A device called a perforating gun (A) is lowered into the hole at the depth where the oil or gas formation is found. This may be anywhere from several hundred feet down to tens of thousands of feet.
After the gun is lined up properly, powerful shaped explosive charges are fired (B) from the control panel in the truck…up at ground level. These explosives blast a hole in the steel casing and cement, up to several feet out into the rock. Finally, the oil and gas fluids flow into the holes and up the well to the surface (C).

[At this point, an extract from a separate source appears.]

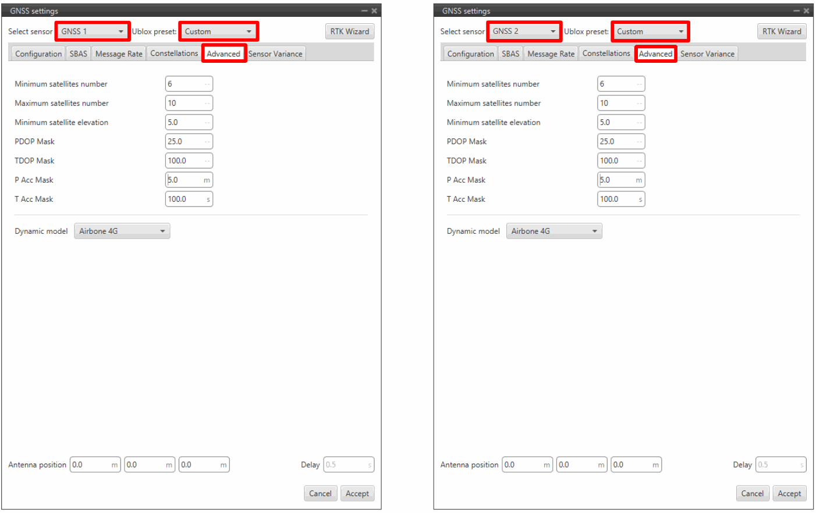Switch to SBAS tab in GNSS 1 dialog
This screenshot has height=513, width=816.
point(79,54)
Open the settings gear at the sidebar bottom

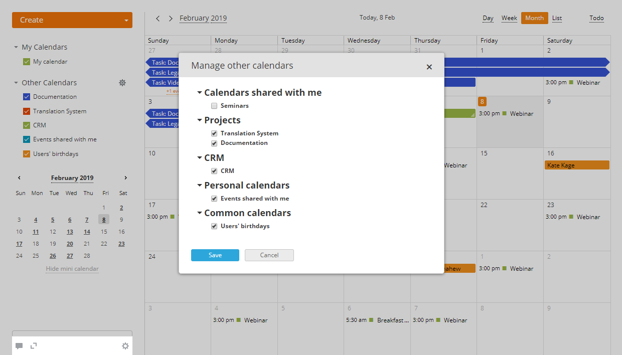coord(125,345)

The petroleum geologist is able to control exactly where the perforations go. This is very important, because salt water-filled zones may be immediately above or below the target zone. By carefully selecting the perforation interval, she can limit the amount of undesirable fluids, like salt water, entering the hole, and maximize the amount of hydrocarbons that can be removed from the well.

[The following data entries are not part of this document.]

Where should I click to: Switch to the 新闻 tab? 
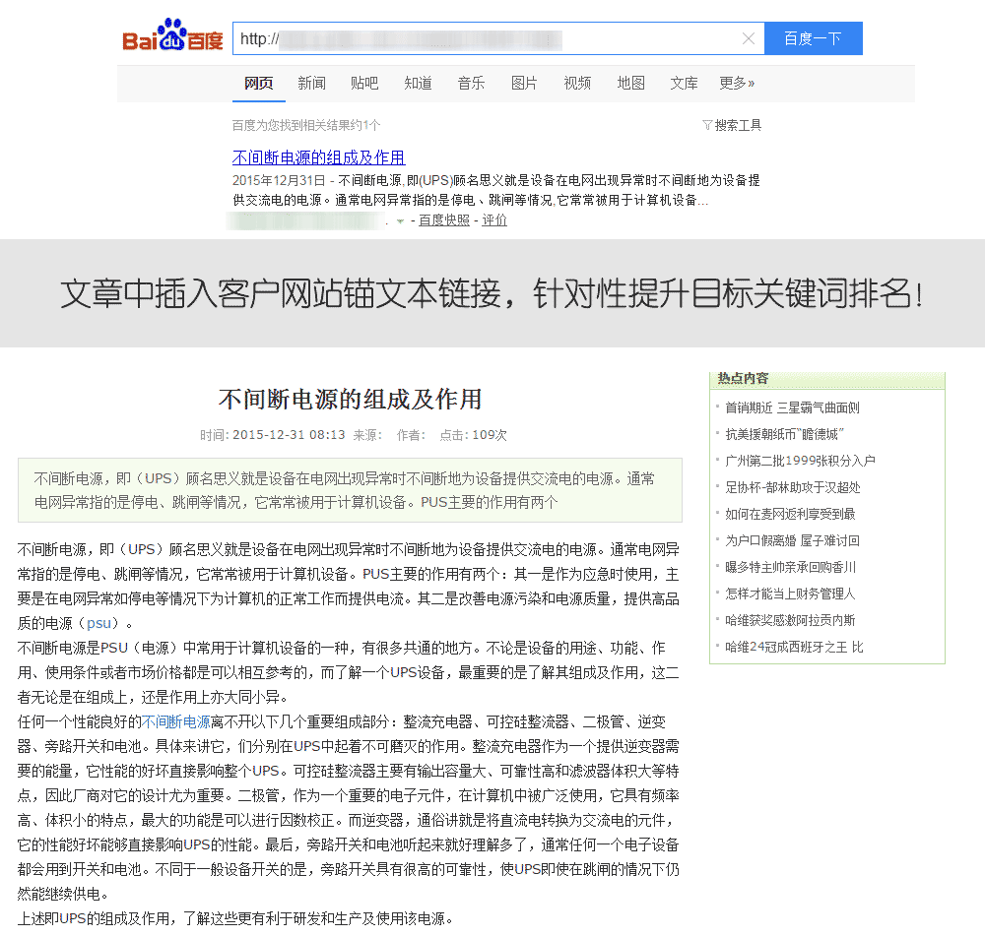tap(311, 84)
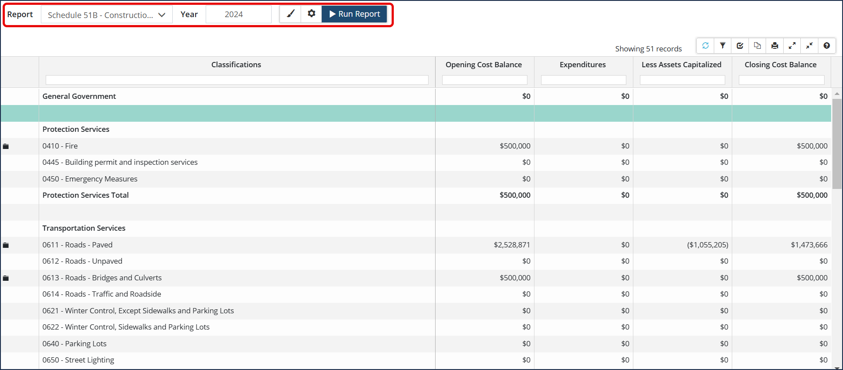Open the Schedule 51B report dropdown
Screen dimensions: 843x370
[106, 15]
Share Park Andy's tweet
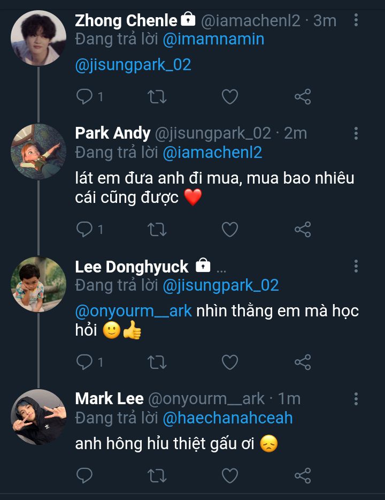The image size is (385, 500). pos(303,230)
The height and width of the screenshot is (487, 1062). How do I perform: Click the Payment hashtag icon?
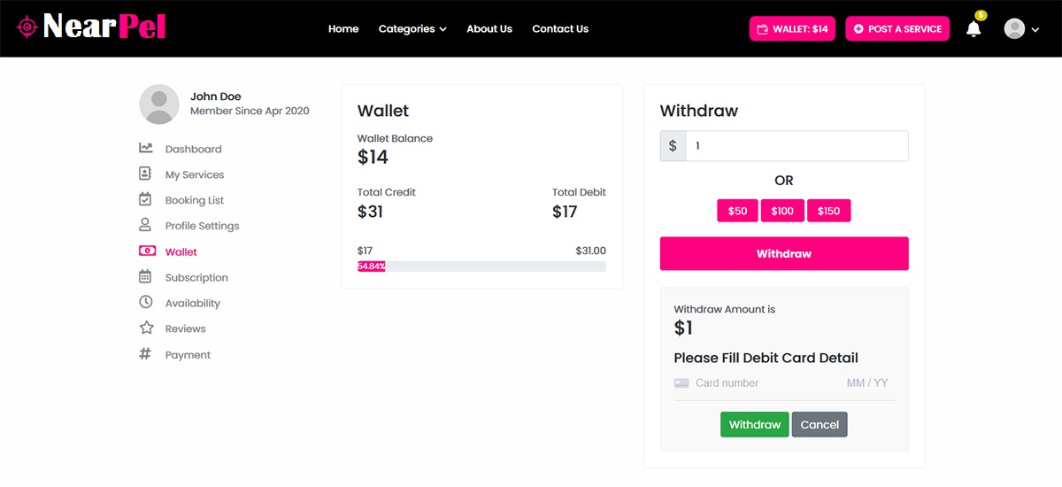[146, 354]

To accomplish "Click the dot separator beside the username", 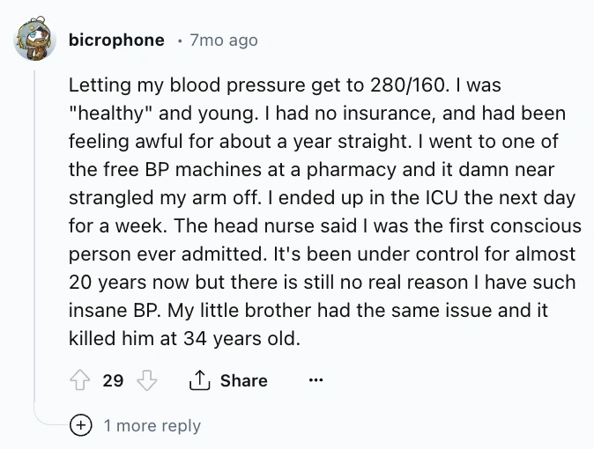I will point(179,40).
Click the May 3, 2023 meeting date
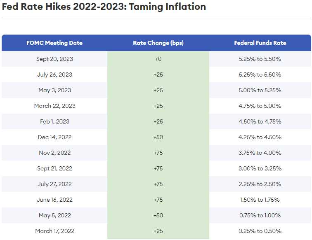 pyautogui.click(x=54, y=90)
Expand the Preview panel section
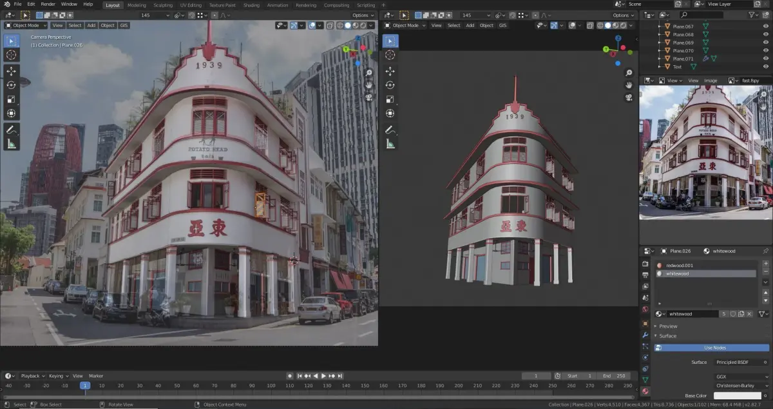This screenshot has width=773, height=409. click(668, 326)
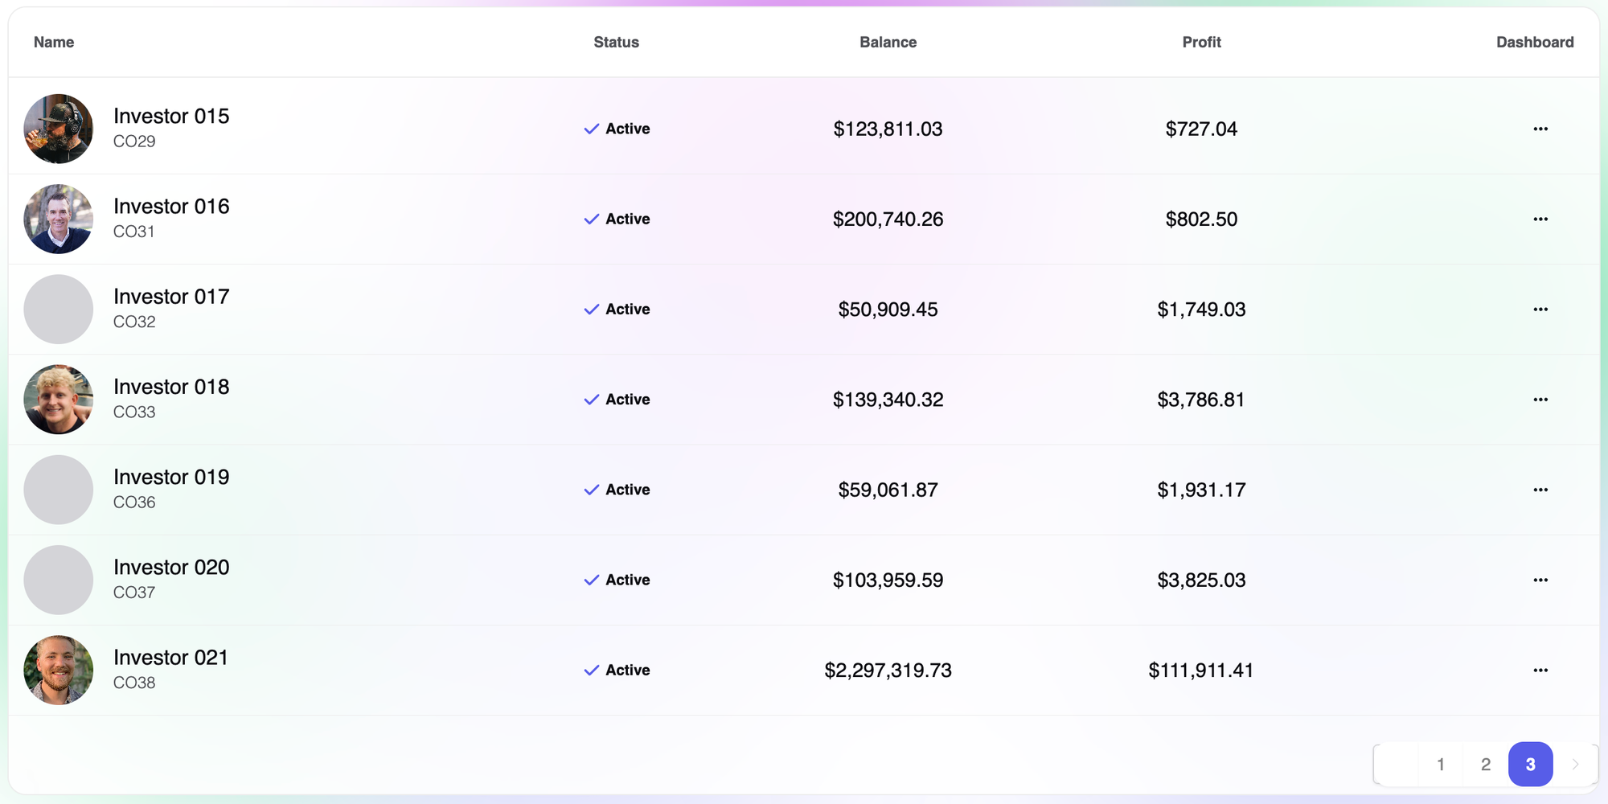Open the options menu for Investor 015

1540,129
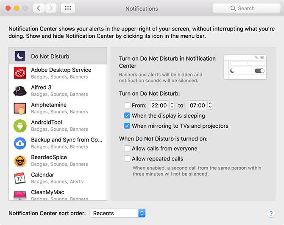The width and height of the screenshot is (284, 225).
Task: Uncheck When the display is sleeping
Action: tap(127, 115)
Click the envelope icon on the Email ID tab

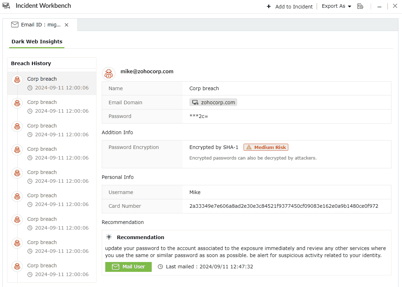(14, 25)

A mistake in perforating can sometimes be fixed, but fixing a bad perf is expensive, time-consuming, and does not always work. If a bad perforation cannot be fixed, a decision must be made: (1) Will we be able to dispose of the produced salt water safely and economically? (2) Should we completely abandon the zone?

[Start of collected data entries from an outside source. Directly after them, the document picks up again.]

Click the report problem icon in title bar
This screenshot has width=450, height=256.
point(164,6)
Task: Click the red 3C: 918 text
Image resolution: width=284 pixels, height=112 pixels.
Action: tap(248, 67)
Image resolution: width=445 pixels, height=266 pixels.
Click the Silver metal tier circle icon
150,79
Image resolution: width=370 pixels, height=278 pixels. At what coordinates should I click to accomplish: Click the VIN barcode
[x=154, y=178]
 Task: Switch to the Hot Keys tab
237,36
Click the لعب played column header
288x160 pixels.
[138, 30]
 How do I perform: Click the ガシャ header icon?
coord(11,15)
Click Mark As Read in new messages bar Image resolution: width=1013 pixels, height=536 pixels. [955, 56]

After the new drilled hole is perforated, it may produce naturally…without any sort of pump…if the reservoir is excellent. It would then be a flowing well. Most of the time, though, the well must be fracked. During the fracking process, large amounts of fluids (such as water, carbon dioxide, or diesel oil) and other materials (such as sand or man-made proppant) are forced down the hole (in a procedure known as a frac job), thru the wellbore perforations, and into the producing zone. This combination of high pressure and proppant material fills the new fractures in the rock, creating spaces or channels of artificially-high porosity and permeability.
Fracking has been practiced extensively for over 60 years, but you would not know this based on recent news articles! In virtually all cases, fracking is a safe procedure which poses no risk to the the environment, or to the water quality of drinking-water wells. Fracking is normally done in well-isolated zones many thousands of feet beneath the surface. Most drinking water is retrieved from wells that are less than several hundred feet deep.
Horizontal Well Completions
The horizontal well is completed in the same way as the vertical well, except the drill pipe is “kicked off” at a certain vertical depth, which allows the drill bit to enter the prospective formation horizontally. Casing is still run all the way to the end of the hole (the casing bends), and the well is perforated and fracked in the same manner as the conventional vertical well. However, the frac is likely to be much larger in a horizontal well as there is proportionally more rock to fracture.
If the workers feel the well is capable of producing oil, and it does not flow naturally, a pumping unit of one type or another will be placed on the well. This may be a surface pump jack, a gas-lift system, or a downhole submersible pump. Many wells may flow naturally for several years.